En lo que se refiere a los conocimientos nos encontramos con una falta de motivación generalizada entre nuestro alumnado. Desde algunas perspectivas esto se interpreta como una falta de conexión entre los contenidos escolares y el mundo real. Partiendo de esa reflexión nos podemos preguntar qué parte del currículum sigue siendo relevante y cual ya no. Ejemplos de esos planteamientos podrían ser el peso de la trigonometría en la enseñanza básica frente a la estadística; la organización de las enseñanzas de historia; la estandarización de los aprendizajes básicos; la educación para el emprendimiento; los conceptos éticos; la importancia del arte; las consideraciones legales de nuestras actividades diarias, sobre todo en la red, etc.

En los foros de enseñanza se habla mucho también de las habilidades.
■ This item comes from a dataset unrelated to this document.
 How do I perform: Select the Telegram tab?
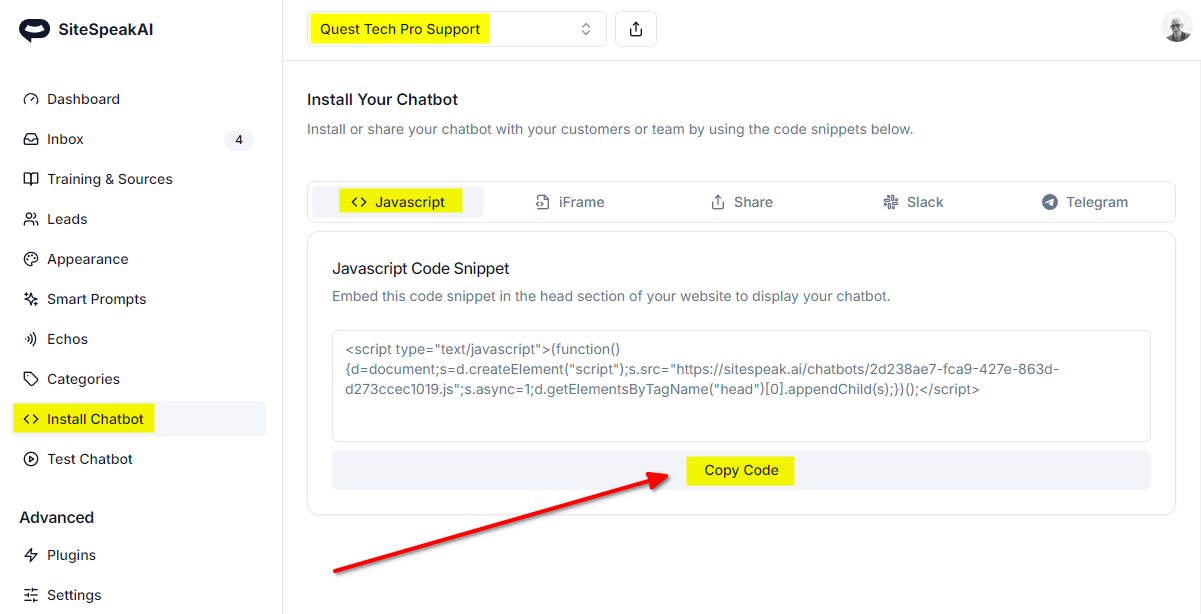click(1084, 202)
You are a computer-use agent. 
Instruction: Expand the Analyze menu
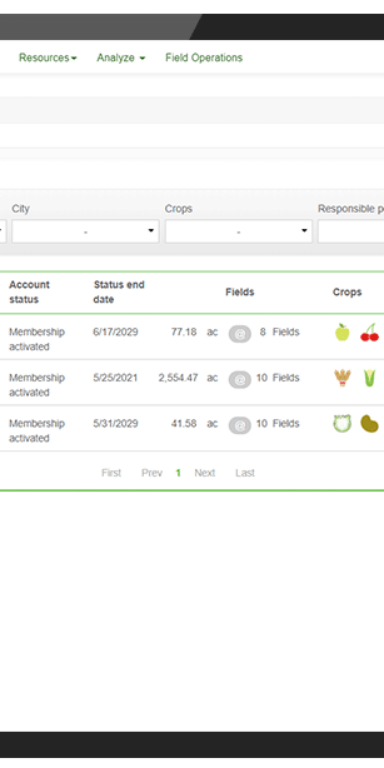click(121, 58)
Las habilidades del siglo XXI, tales como las cuatro Cs (Creatividad, pensamiento Crítico, Comunicación y Colaboración) son esenciales para el funcionamiento en el entorno laboral moderno. Sin embargo, nuestras escuelas están sobresaturadas de contenidos curriculares que no dejan mucho espacio para desarrollar actividades conjuntas o proyectos que nos puedan permitir enseñar estás habilidades a nuestro alumnado. En ese contexto se hace evidente que es cada vez más importante lograr un consenso generalizado sobre la importancia de estas habilidades para que se incluyan dentro de la organización escolar y de las enseñanzas básicas de la educación obligatoria, dándoles el peso y el tiempo que merecen y necesitan.
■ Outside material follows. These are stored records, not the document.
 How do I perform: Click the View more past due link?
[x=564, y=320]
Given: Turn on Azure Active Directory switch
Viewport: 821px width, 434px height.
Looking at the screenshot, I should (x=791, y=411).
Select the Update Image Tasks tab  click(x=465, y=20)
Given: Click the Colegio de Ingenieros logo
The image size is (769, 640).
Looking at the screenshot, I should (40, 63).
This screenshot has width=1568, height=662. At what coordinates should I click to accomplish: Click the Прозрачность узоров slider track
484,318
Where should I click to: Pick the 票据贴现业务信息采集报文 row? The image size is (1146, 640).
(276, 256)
En lo que se refiere a los comportamientos nos enfrentamos cada vez a un mundo más complejo en el que nos vamos dando cuenta de la necesidad de determinadas habilidades comportamentales, tales como la adaptabilidad, la persistencia, la resiliencia, la integridad, la empatía, la ética… Es absurdo plantearse que el alumnado, al que consideramos exento de todo este tipo de cosas y al que tenemos una cierta tendencia a perdonarle todo, va a llegar dentro de unos pocos años enfrentarse a un mundo que exige ese perfil de comportamiento y a tener la capacidad de adaptarse.

Las competencias básicas permiten el desarrollo personal a lo largo de la vida e incluyen los hábitos de aprender a aprender, de construir experiencias o de generar actividades creativas a partir de experiencias previas. Si bien esto es algo que será cada vez más significativo en nuestra vida adulta, por el peso de su necesidad y las consecuencias de su uso, lo cierto es que están básicamente fuera de todos los planteamientos escolares que tenemos hoy en día.

Con todo esto en mente cabe preguntarse qué incidencia tiene nuestra enseñanza y organización escolar en la capacitación de nuestra población para los desafíos y las exigencias de su vida laboral o su integración social dentro de unos años en el mundo digitalizado y corporativo que nos rodea cada vez más. Afortunadamente la OECD Skills Strategy intenta responder a todas estas preguntas acercando las organizaciones escolares a lo que cada vez más se va necesitando fomentando la evolución y modernización de los diseños escolares básicos.